After few tests ended with this results:






SS 304 have gone very well.
A36 better than 1020
4140 "same" finish as 1045 and 8640


----------



## T Bredehoft (Feb 2, 2016)

Excellent research, good comparisons, from that we know what we can expect on our machines.


----------



## cascao (Feb 2, 2016)

There another research on tools finish too.
http://www.hobby-machinist.com/thre...ar-tool-win-do-you-know-it.42510/#post-365322


----------



## woodtickgreg (Feb 2, 2016)

Useful, now I don't feel so bad about the finishes I get with my plain old hss cutters and hot rolled steels that I salvage, lol. My finishes actually look a little better and I really am not super skilled at turning, just trial and error. If I don't like the finish I am getting I change something, speed, cutter grind, feed, etc. until I get the desired result.


----------



## ch2co (Feb 2, 2016)

What lubricant were you using, if any?

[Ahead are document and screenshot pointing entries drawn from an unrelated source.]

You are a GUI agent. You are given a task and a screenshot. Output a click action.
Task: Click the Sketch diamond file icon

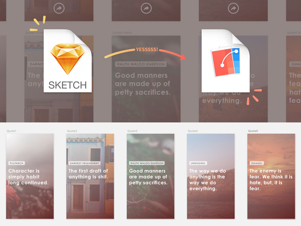68,61
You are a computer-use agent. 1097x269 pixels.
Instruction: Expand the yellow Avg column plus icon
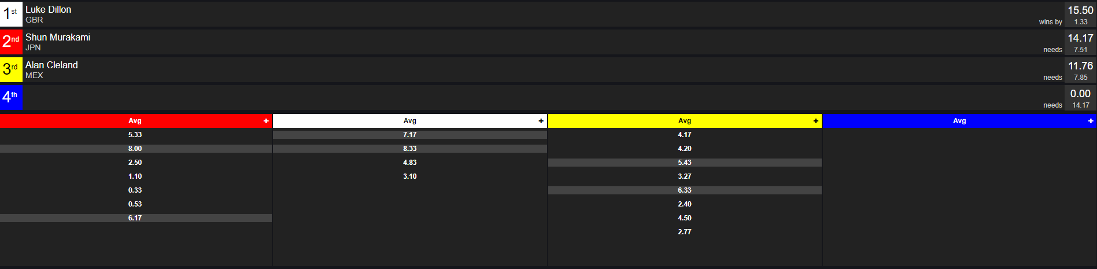(x=815, y=121)
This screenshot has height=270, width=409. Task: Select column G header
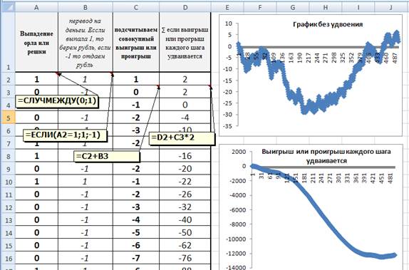293,7
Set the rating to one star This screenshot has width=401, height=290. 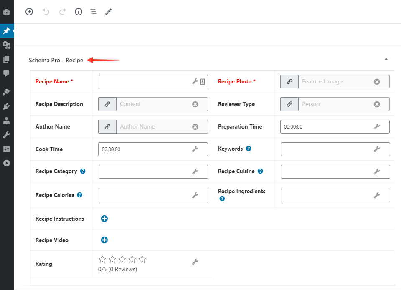click(102, 260)
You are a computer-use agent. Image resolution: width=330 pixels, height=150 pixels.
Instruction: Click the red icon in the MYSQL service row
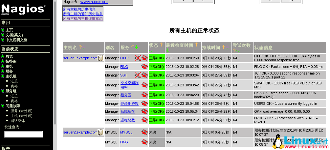(144, 133)
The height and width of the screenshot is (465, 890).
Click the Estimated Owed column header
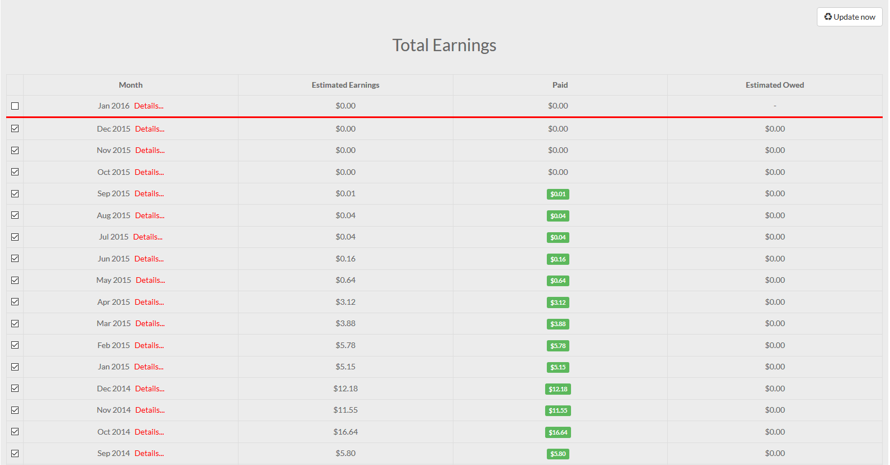coord(774,85)
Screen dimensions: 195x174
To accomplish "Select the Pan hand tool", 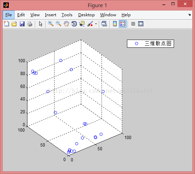I will point(66,24).
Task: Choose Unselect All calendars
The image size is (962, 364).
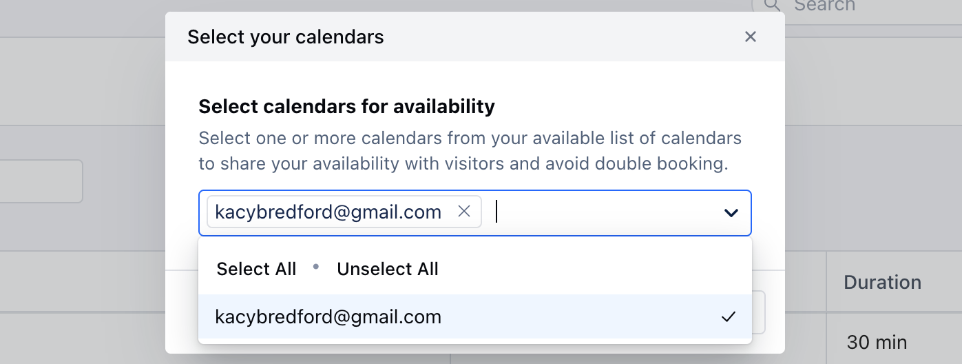Action: 388,269
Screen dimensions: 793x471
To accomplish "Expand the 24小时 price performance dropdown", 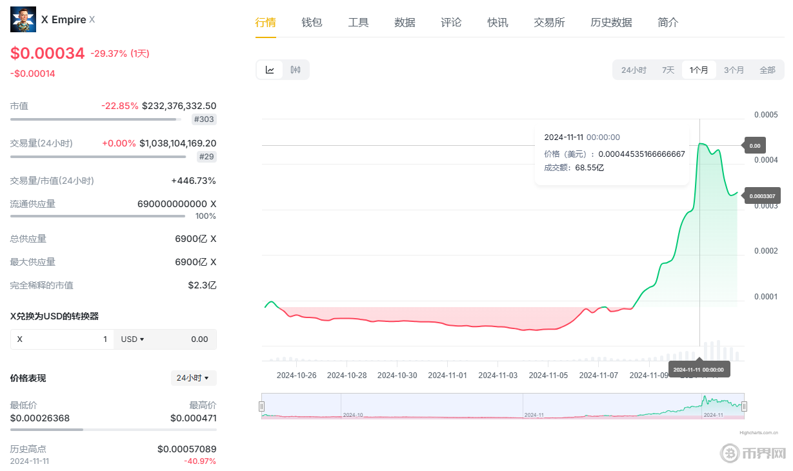I will point(193,378).
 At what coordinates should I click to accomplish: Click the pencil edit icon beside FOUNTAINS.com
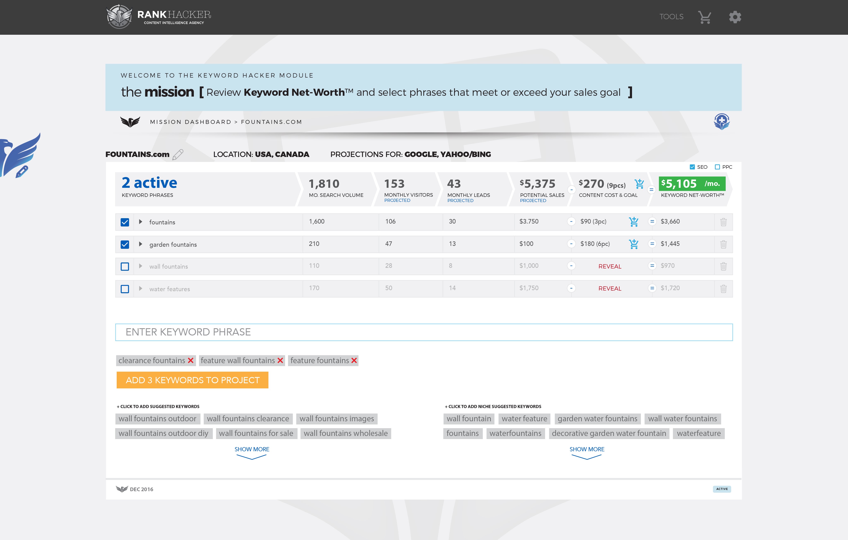(x=178, y=155)
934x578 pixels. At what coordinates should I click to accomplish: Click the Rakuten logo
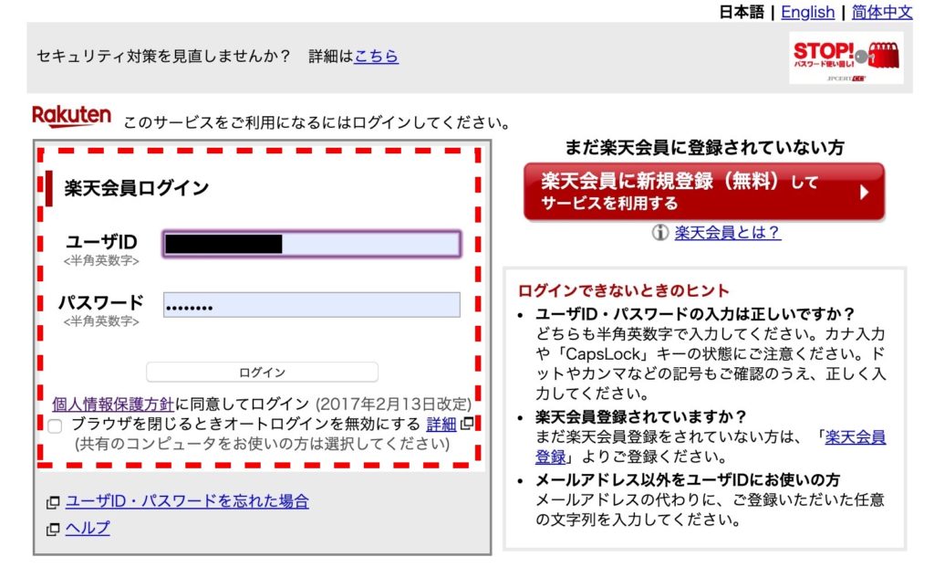71,117
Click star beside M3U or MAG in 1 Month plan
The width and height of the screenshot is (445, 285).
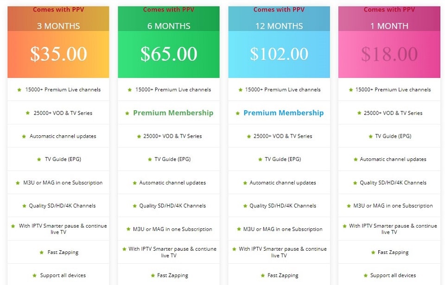(x=349, y=206)
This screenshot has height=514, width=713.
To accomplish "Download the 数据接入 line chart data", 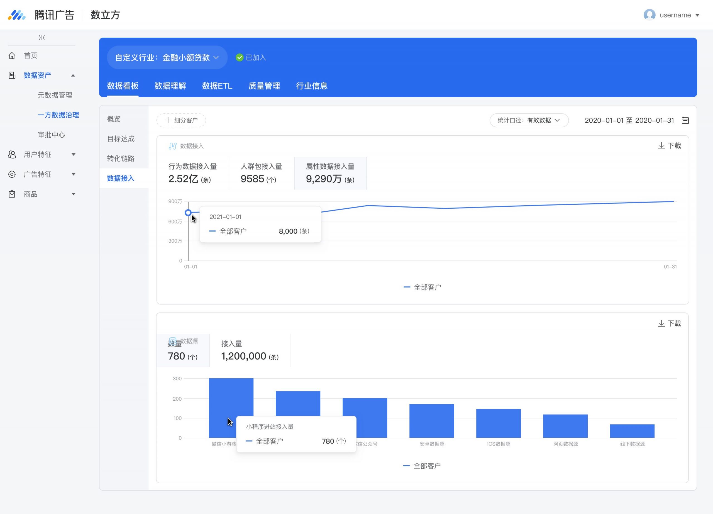I will pos(670,146).
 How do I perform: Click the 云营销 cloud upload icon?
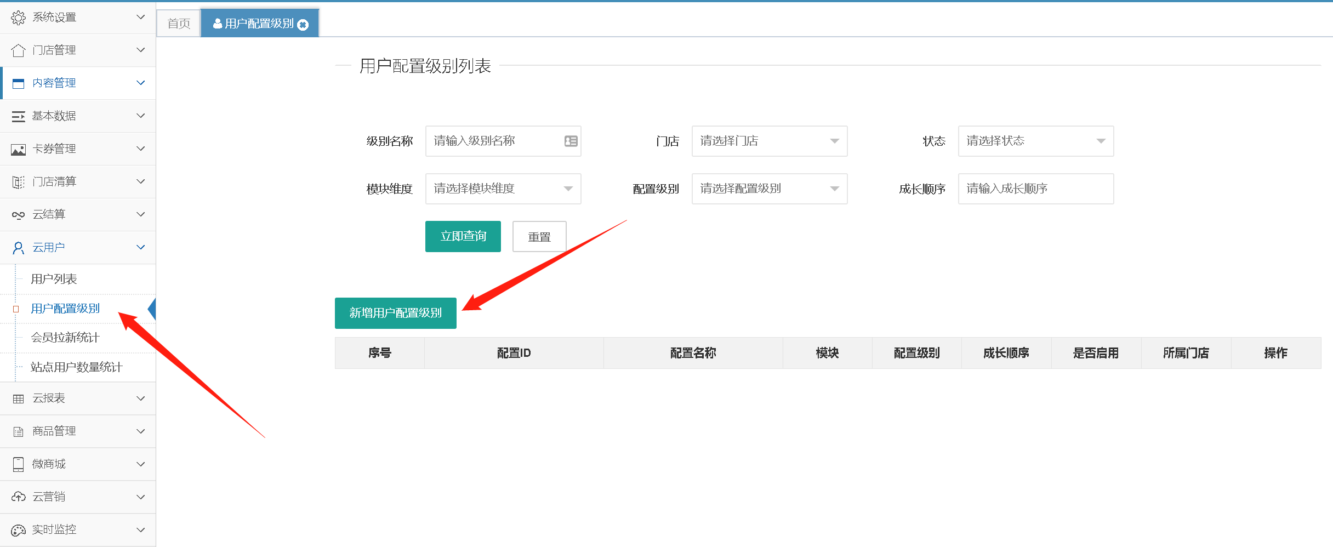coord(18,497)
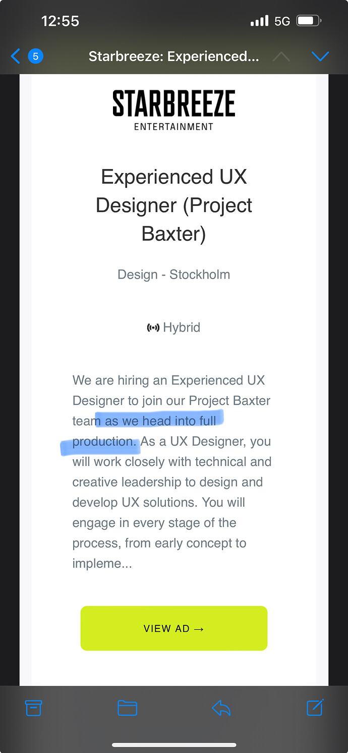Move message using the folder icon
The width and height of the screenshot is (348, 753).
(127, 708)
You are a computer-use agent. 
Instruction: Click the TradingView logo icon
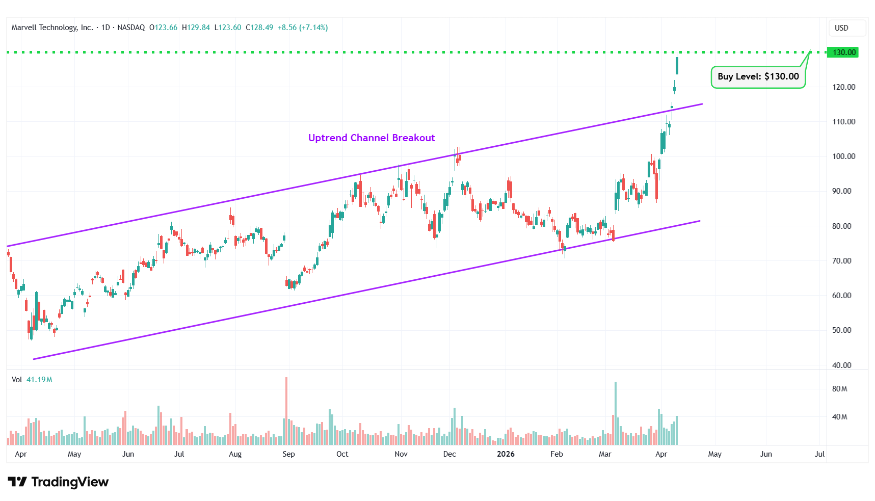tap(17, 482)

I do notice some smoke coming off of some of the cuts.  
I'm a real newbie when it comes to anything steel, I just finished a somewhat similar test for a piece of steel that I didn't know the composition of, and I found that lubricants can play a BIG part in the final finish.

CHuck the grumpy old guy


----------



## cascao (Feb 2, 2016)

I've used Tapmatic 1.
Considered god finish on 1020, A36 and inox 304.
Others steels where bad. 

The macro photos does'nt help but I experted better finish at least from 1045. 

My tools had very small radius....


----------